Here’s my sanity check for “do I have the right opportunity.” Do a correlation test. That’s the whole thinking behind having the opportunity as part of your measure in the first place, right? If I have more opportunities, then having more defects doesn’t necessarily mean I’m doing worse. Less opportunities, less defects.
After they got their data together for their first go at it, we did some analysis. First we looked at the WTC denominator of this equation. Test Cases * Size * Complexity. Hmm, size… test cases… might these two things be related? I mean, after all, if you have more test cases you probably need to exert more effort to run all those tests.
Indeed they were, and quite strongly. Ok, so either size or test cases doesn’t belong in the denominator. Since test cases was our starting point, we dropped size. And for good measure we dropped complexity as well. Now we had Defects / Test Case. This seemed better.
Next, we went after the numerator. All all defects created equal? No, I’m afraid not. Some defects have a high severity, some a medium and some a low. So maybe weighted defects (defect * severity) is closer to what we want instead?
Sure enough, when we compared the correlations of Defects to Test Cases and Weighted Defects to Test Cases, the Weighted Defects came out with a stronger relationship. Interesting! So it appears that more test cases doesn’t just mean that you’ll get more defects, but you’ll also get more defects of greater severity. This makes sense intuitively. Bigger projects are more complicated and have more chance to make big mistakes. (By the way, that same Gary Gack presentation alluded to something similar in productivity. Larger projects have lower productivity on average than smaller ones. There’s a nonlinear relationship between the two.)
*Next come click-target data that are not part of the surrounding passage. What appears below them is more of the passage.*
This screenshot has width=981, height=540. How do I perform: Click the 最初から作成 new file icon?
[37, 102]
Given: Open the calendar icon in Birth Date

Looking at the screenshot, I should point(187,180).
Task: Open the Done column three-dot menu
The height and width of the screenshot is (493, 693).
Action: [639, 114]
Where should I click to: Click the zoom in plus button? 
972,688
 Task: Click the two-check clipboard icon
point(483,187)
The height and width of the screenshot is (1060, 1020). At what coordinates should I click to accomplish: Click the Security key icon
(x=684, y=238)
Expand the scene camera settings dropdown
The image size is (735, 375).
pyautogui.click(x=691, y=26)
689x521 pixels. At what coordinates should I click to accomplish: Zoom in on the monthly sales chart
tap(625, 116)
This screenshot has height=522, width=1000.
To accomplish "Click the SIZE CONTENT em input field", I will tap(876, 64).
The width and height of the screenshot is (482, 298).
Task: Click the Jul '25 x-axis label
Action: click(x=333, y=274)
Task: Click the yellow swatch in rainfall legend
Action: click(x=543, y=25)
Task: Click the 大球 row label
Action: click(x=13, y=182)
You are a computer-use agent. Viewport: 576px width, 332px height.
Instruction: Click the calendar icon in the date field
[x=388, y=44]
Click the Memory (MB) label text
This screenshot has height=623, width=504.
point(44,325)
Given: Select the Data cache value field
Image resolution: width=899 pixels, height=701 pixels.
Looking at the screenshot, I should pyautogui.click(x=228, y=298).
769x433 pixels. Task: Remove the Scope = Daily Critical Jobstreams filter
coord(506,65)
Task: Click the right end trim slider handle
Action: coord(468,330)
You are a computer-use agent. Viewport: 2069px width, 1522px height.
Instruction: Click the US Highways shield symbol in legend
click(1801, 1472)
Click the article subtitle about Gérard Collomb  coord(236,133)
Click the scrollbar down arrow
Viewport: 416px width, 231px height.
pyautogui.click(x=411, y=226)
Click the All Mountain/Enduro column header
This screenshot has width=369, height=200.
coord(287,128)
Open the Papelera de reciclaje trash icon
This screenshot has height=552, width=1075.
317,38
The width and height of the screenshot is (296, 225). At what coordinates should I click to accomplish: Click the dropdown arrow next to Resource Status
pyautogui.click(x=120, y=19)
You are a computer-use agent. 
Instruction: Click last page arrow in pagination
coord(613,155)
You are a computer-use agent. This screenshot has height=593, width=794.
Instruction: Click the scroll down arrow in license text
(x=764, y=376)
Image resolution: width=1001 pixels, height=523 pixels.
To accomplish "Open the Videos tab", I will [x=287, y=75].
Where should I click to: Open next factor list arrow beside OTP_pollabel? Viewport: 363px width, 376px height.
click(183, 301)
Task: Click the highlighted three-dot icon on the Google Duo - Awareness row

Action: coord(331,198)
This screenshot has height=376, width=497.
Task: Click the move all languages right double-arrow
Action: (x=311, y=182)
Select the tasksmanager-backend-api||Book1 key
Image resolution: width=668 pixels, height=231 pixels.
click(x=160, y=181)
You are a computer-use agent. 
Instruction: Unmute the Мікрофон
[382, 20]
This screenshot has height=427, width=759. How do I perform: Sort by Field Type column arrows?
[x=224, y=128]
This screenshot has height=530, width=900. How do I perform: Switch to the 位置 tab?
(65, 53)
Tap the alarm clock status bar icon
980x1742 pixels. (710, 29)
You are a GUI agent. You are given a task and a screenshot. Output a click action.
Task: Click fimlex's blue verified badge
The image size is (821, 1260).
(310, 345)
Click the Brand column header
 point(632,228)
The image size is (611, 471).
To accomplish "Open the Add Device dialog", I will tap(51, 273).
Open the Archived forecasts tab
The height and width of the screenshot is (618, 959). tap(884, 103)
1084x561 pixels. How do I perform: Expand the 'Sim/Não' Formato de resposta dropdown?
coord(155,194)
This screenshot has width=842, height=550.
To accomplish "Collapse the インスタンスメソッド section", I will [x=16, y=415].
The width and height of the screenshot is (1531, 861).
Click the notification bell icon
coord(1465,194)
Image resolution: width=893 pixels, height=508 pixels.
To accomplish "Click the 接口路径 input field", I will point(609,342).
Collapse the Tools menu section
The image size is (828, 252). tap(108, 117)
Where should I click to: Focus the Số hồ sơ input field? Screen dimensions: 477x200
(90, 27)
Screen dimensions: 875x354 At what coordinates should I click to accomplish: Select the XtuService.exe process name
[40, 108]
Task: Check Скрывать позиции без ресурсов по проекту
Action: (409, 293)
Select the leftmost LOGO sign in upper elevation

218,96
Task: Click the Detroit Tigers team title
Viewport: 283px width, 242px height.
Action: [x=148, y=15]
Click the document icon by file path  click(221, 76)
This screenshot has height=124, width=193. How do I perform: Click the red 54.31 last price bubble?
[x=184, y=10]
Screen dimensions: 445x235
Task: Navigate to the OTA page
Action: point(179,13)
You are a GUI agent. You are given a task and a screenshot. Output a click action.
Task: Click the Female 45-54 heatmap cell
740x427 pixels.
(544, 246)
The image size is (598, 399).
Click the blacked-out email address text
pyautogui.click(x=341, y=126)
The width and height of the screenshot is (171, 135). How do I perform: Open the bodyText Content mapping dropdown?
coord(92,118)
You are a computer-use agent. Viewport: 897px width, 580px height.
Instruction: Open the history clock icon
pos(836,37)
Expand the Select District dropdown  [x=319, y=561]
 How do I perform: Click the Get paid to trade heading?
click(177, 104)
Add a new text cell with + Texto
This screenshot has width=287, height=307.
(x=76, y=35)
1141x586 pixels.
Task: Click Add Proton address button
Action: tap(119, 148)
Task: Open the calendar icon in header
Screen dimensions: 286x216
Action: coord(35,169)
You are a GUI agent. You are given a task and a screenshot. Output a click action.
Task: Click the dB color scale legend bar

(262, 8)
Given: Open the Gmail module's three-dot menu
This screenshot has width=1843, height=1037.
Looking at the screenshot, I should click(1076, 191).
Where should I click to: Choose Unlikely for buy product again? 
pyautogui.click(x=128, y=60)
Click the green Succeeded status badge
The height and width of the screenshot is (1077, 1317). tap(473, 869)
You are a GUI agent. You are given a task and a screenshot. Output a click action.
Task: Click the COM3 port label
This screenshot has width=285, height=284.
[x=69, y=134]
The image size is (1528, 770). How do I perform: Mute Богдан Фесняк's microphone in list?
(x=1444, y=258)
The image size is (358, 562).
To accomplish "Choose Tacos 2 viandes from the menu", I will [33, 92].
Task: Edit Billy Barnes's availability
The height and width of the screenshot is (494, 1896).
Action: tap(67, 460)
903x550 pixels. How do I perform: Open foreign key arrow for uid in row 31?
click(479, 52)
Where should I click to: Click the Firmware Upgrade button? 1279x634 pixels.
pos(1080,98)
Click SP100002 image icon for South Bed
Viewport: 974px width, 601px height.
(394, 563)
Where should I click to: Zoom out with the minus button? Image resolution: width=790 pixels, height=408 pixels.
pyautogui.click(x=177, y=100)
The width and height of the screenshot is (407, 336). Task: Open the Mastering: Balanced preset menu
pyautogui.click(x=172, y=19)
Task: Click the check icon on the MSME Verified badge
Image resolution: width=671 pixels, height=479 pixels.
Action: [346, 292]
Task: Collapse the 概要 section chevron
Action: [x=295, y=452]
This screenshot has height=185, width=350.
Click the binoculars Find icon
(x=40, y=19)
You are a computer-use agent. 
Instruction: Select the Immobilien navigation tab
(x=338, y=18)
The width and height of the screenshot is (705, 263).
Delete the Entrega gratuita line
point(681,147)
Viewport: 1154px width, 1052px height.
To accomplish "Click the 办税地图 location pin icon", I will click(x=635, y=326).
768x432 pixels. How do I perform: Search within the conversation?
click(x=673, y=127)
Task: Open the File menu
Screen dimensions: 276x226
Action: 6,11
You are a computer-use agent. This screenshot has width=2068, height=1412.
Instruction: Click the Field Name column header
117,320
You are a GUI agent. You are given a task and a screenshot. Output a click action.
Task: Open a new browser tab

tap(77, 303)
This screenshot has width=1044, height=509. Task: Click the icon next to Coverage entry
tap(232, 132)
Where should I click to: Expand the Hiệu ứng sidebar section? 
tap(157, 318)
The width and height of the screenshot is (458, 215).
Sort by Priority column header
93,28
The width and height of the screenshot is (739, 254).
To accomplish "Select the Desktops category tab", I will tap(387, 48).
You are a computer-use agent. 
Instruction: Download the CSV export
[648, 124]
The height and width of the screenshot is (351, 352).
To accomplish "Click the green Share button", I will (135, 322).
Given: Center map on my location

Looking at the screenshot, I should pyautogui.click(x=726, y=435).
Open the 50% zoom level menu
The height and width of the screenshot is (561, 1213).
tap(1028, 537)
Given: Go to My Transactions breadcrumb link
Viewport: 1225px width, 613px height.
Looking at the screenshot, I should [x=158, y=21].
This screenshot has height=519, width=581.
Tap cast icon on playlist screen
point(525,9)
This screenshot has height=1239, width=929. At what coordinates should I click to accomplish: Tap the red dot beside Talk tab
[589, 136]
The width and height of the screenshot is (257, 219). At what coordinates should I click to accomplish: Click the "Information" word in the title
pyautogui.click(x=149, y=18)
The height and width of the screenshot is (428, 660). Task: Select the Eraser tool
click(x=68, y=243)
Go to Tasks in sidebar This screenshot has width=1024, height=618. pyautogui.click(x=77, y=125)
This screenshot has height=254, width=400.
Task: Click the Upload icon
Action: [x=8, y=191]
Finally, we arrived at a simpler solution. From Defects / (Test Cases * Complexity * Size) to Weighted Defects / Test Cases.
And lastly, the team added some countermeasures. Why? Well, “test cases” is a proxy for opportunity, but only if the testing process remains stable. If testing gets better (ie, more defects found per test case) then the quality of the code looks worse even though it may not be. If testing gets worse (ie, “hey, we can make the denominator bigger if we write lots of teensy test cases”) then quality would look artificially better. So, the team added another measure – defect containment rate (DCR) – a Capers Jones favorite. By having DCR alongside the quality, if containment went up in proportion to the change in quality, then we’d know that quality remained the same while the appraisal process (testing) had improved.
And on the other side we decided to measure effort / test case executed. Since smaller test cases would take less effort to execute, if we saw a drop off in the effort per case we would know that people were trying to increase the denominator of our main measurement artificially.
Alas, those last two paragraphs have little to do with my takeaway lesson. Ready for this one? Start simple. Even though you can imagine why something so basic as “test cases” isn’t a good proxy for the opportunity to create a defect, you could be wrong.